*Data section:*
[Start of section]

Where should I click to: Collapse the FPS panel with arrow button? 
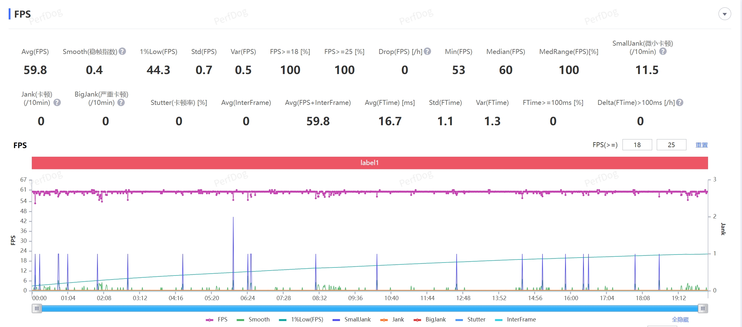724,14
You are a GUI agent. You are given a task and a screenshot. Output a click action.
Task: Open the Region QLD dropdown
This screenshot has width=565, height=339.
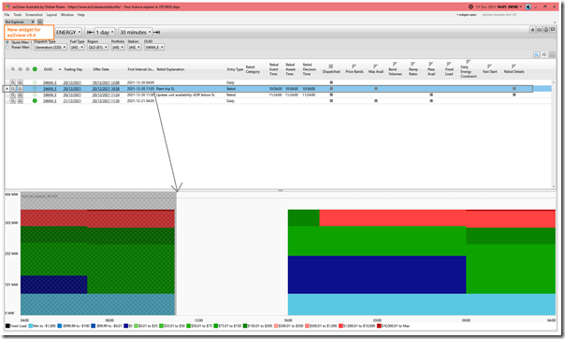pos(97,47)
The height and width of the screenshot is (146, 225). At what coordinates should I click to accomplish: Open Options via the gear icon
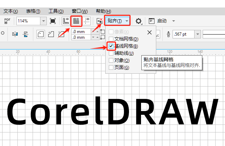coord(139,21)
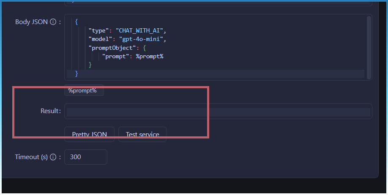Click the final closing brace on the highlighted line
Image resolution: width=388 pixels, height=195 pixels.
pos(77,74)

[End of section]

*Activity:*
Repeat each entry above exactly. Omit the pictures.

*Exercise result:*
Where should I click to: Collapse the FPS panel with arrow button? 
724,14
You are a GUI agent. You are given a task and a screenshot. Output a click action.
Task: Open the Region QLD dropdown
This screenshot has width=565, height=339.
pos(97,47)
The height and width of the screenshot is (146, 225). At what coordinates should I click to accomplish: Open Options via the gear icon
coord(139,21)
Click the final closing brace on the highlighted line
Image resolution: width=388 pixels, height=195 pixels.
pos(77,74)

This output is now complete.